Data items:
==*==

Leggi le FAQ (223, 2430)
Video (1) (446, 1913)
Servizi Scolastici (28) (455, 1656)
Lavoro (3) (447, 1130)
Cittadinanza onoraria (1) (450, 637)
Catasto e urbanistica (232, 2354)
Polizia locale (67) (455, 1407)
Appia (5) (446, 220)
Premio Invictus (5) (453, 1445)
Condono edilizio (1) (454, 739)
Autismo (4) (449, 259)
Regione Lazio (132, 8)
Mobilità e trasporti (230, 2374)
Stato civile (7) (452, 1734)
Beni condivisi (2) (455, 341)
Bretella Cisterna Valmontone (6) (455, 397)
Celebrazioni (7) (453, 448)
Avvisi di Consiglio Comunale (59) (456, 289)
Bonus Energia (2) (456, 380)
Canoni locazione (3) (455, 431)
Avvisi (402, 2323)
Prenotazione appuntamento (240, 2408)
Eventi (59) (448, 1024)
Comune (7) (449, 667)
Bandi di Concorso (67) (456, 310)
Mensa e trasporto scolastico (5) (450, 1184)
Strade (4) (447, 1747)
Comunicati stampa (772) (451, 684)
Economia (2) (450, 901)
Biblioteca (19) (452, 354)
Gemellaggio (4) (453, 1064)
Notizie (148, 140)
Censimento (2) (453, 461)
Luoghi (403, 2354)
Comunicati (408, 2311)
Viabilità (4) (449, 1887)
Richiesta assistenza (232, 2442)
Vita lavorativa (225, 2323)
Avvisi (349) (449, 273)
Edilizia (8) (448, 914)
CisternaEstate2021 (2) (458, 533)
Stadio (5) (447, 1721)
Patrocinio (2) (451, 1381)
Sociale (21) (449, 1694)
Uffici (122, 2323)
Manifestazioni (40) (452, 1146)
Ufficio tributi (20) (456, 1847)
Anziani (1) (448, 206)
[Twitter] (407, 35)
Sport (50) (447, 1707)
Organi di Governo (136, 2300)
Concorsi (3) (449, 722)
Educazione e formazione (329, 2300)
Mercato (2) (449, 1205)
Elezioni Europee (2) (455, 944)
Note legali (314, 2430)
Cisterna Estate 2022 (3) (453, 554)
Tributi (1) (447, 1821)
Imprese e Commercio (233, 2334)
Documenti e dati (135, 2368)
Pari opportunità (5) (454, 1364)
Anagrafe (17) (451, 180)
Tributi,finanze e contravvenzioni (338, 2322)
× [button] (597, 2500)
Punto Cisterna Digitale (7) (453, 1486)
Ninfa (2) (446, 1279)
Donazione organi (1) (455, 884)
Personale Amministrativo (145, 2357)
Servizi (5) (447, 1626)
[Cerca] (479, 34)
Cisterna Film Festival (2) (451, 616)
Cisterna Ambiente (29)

==*==

Work instructions: Check every line of the entries for the string "Avvisi". Give only the number of lines that hold it.

Solution for this problem: 3